Given the often-fearful reaction that fetal anomalies in general and especially facial anomalies can carry due to their negative social and psychological impacts, sonographic facial evaluation must be closely scrutinized. Evaluations should be routinely included in all fetal anatomic surveillance studies and with increased analysis when there is a family history of craniofacial malformation or when another congenital anomaly is discovered due to the close association of facial abnormalities with coexisting fetal malformations. Typically, the sonographic evaluation consists of utilizing all three orthogonal imaging planes (sagittal, axial, and coronal), as each provides a unique perspective of the three dimensions of organs; however, with the advent of three- and four-dimensional imaging, specific information beyond these planes can often be obtained ( Fig. 59.6 ).

Facial anomalies are heterogeneous and can occur as isolated defects or as part of a larger setting (with global anomalies), as a condition, or as part of a larger syndrome (e.g., orbital fusion and a proboscis suggest alobar holoprosencephaly). Often a fetus with congenital facial deformations discovered prenatally will require a multidisciplinary team approach consisting of obstetricians, geneticists, sonographers, pediatricians, radiologists, surgeons, and specific specialty domains. As sonography has become the imaging gold standard in prenatal screening and plays a crucial role in the evaluation and with serial assessments, imaging results necessitate a high level of accuracy to provide precise and correct information regarding diagnosis and potential prognosis to the parents ( Box 59.1 ). The use of three-dimensional ultrasound (3DUS) and four-dimensional ultrasound (4DUS) reconstruction has been shown in recent years to be a useful adjunct to conventional two-dimensional (2D) or bidirectional screening assessment of the fetal face.

Worldwide, craniofacial anomalies are a concern for infant mortality and pediatric morbidity. A family history of craniofacial malformations may prompt a targeted sonographic study along with specific genetic testing in an attempt to identify associated risk factors. When available, a geneticist should complete a thorough history, often of three-generation pedigrees, in an attempt to better understand how the craniofacial malformation happened and determine the risk for future pregnancies and generations. In addition, this exercise should better determine if identified anomalies are isolated or part of a larger genetic syndrome.

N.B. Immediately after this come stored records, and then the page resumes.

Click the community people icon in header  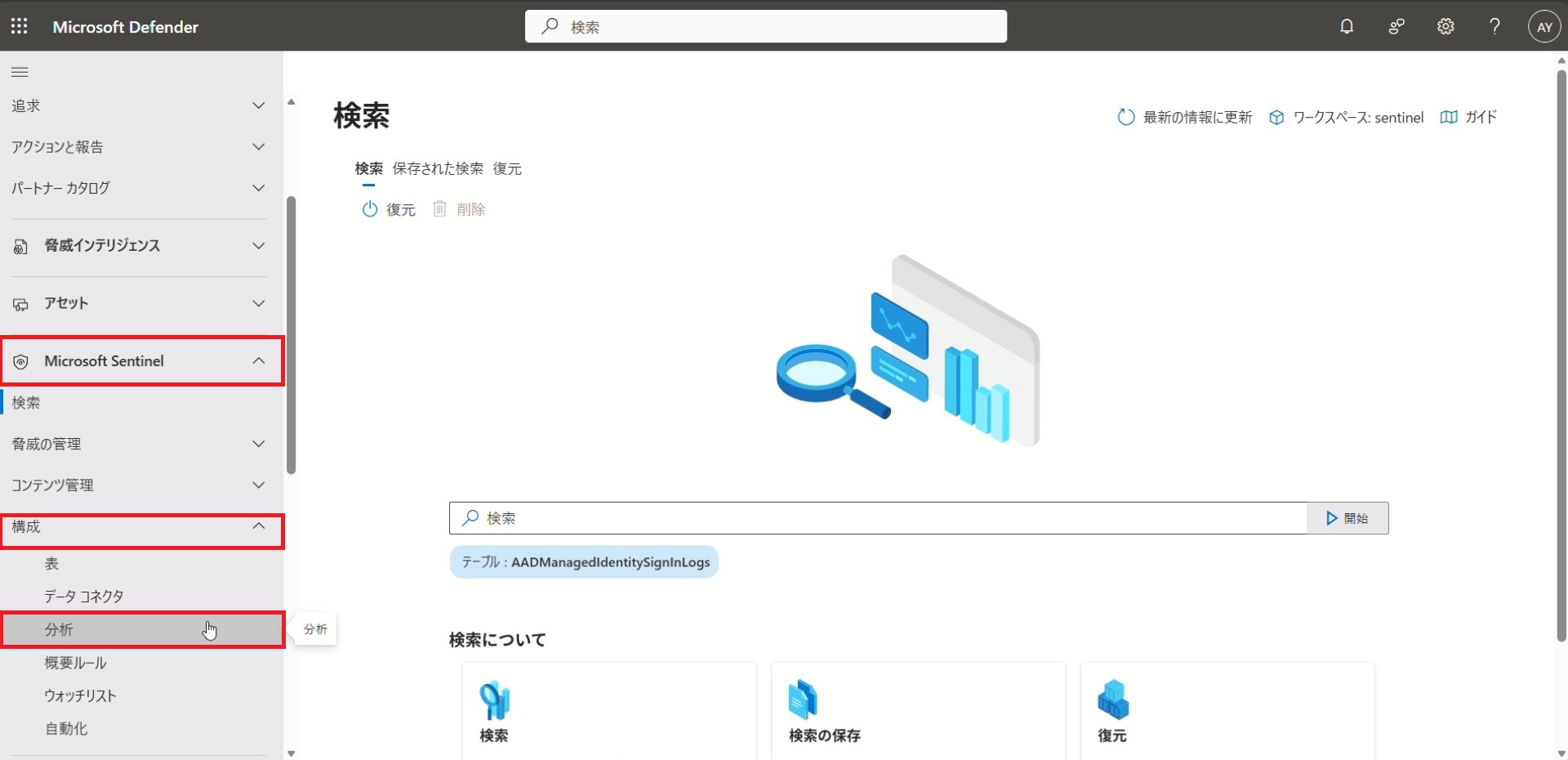click(1396, 26)
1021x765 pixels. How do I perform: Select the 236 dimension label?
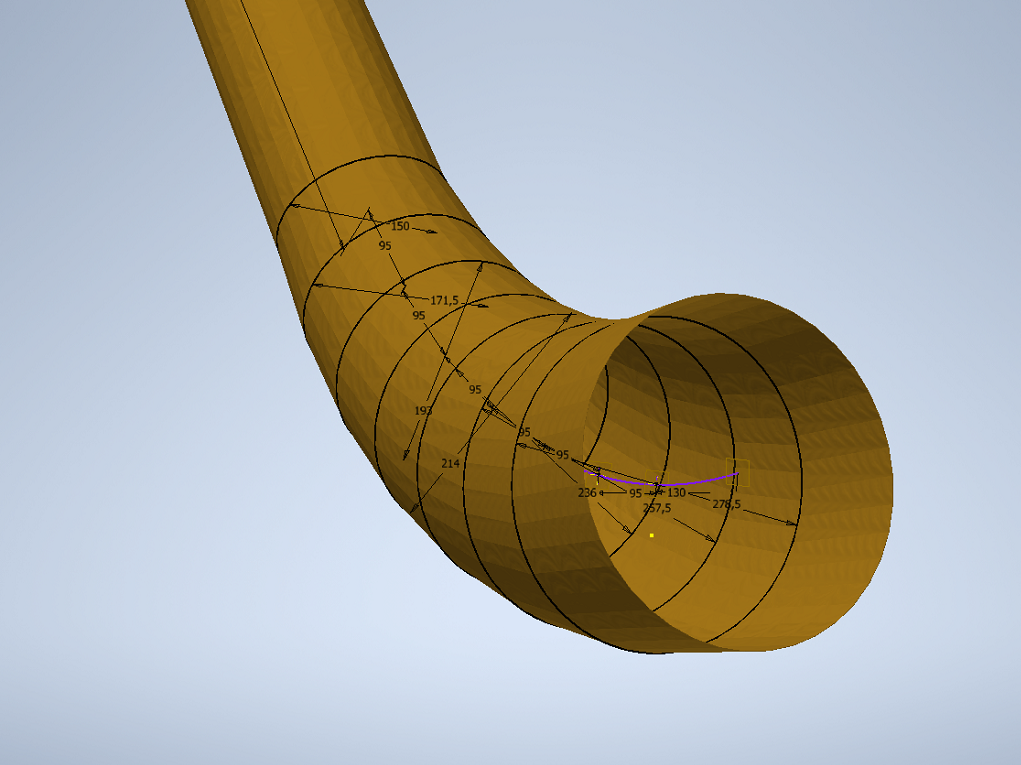tap(587, 493)
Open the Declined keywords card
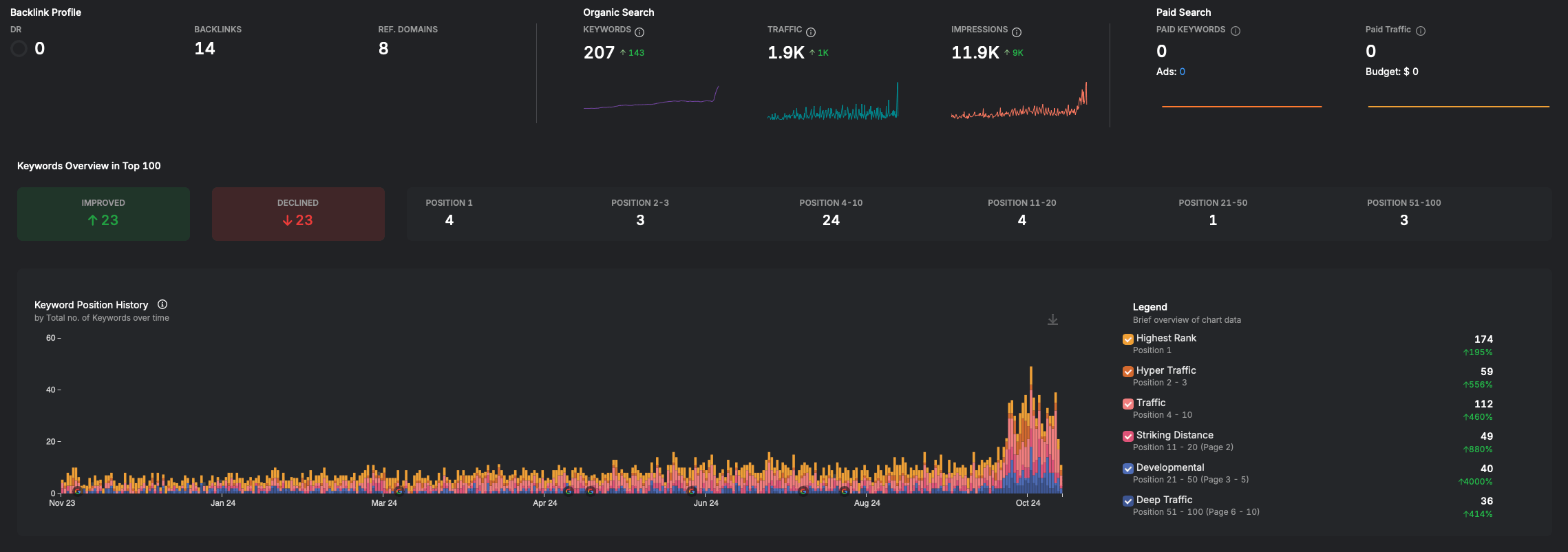The height and width of the screenshot is (552, 1568). click(x=298, y=214)
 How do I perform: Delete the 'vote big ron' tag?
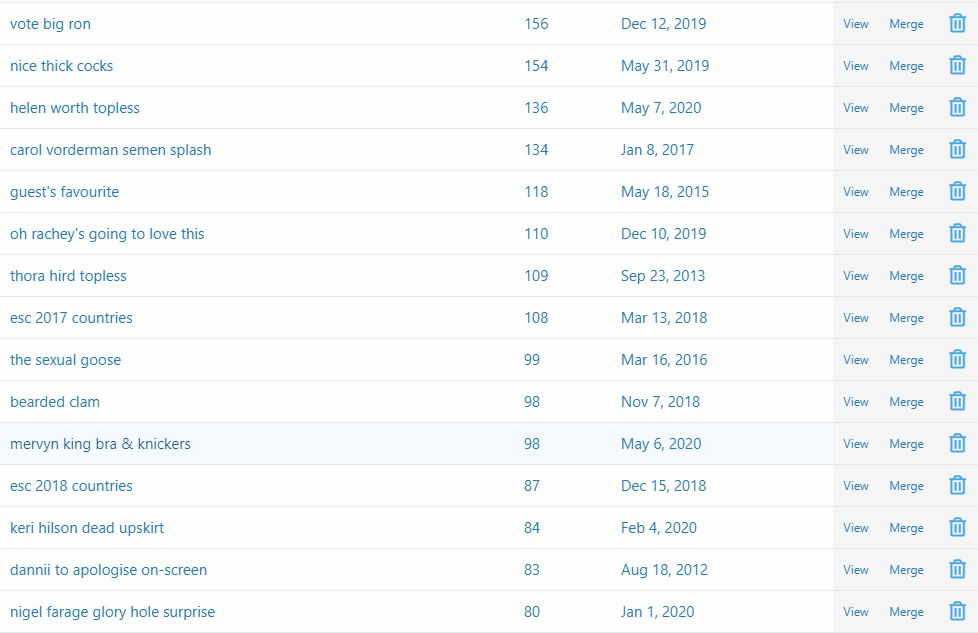click(x=957, y=24)
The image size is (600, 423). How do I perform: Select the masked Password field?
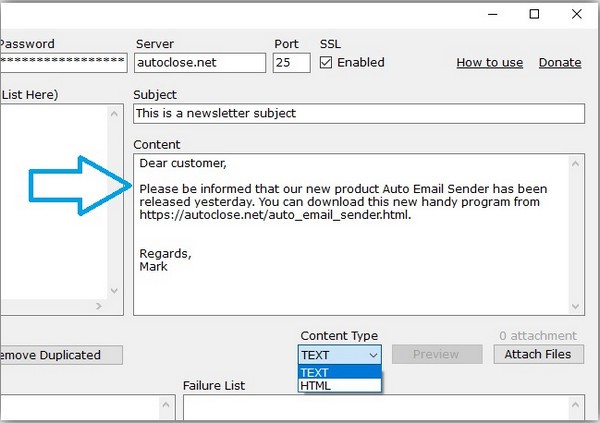(x=61, y=62)
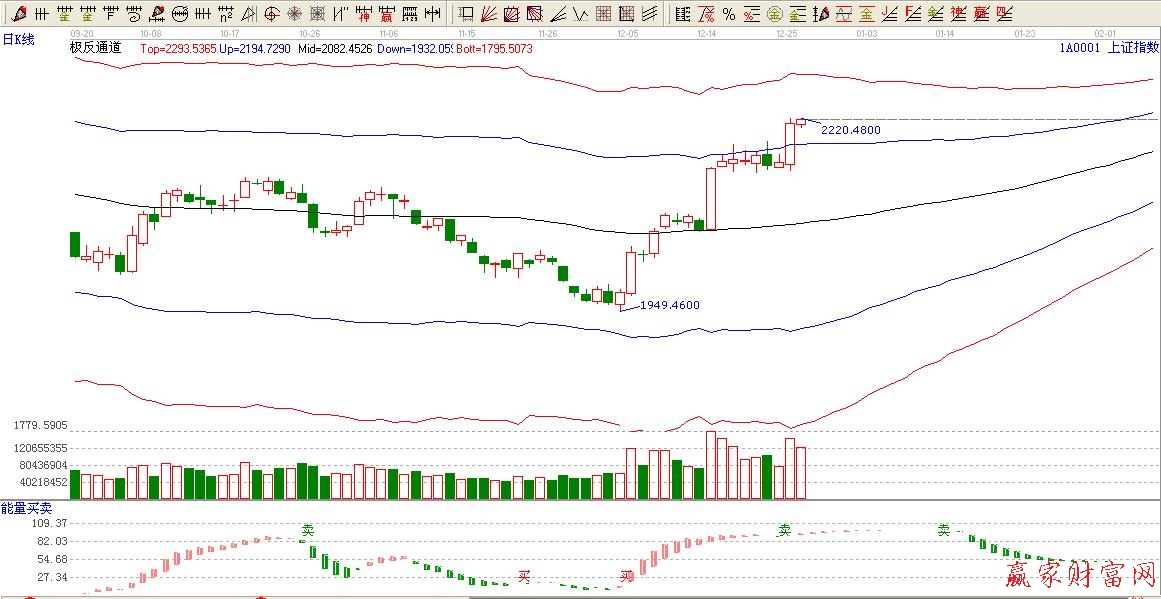Click the 能量买卖 indicator panel label
Image resolution: width=1161 pixels, height=599 pixels.
26,509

Abnormalities Of The Face And Neck

Dysmorphology, or the study of human congenital malformations and syndromes, divides congenital anomalies into three classifications of alterations that occur to typical morphology. A malformation sequence , or the process of poor formation of tissue, allows for a chain reaction of defects to occur as normal tissue is not a foundation. A deformation sequence gives way to normal tissue development; however, external factors contribute to secondary distortion or deformation. These may occur in a variety of ways, and their scope of effect may be slight to profound, affecting normal tissue growth with exacerbated anatomical variations. Finally, a disruption sequence occurs when embryogenesis is disrupted by tissue breakdown or injury from a possible broad spectrum of opportunities, including infectious, mechanical, vascular, or metabolic origin. To complicate the comprehension of congenital anomalies, a fetal anomaly can often only be explained by the combination of sequential defects happening in utero.

Craniofacial malformations constitute a spectrum of anomalies, including clefting of the face, lip, and palates; craniosynostosis ; nasal deviations; tongue sizes and masses; mandibular variations that affect the chin; microtia or ear irregularities; orbital architecture disparities; and many other well-described craniofacial pathologies. Because orofacial anomalies can be isolated events or inclusive of a larger setting of a more severe syndrome, recurrence rates vary. Knowing as much information as possible will better allow the family to understand how future pregnancies may be affected and allow for the current pregnancy to be accurately monitored for possible progression of anomalies and their effects ( Boxes 59.2 and 59.3 ).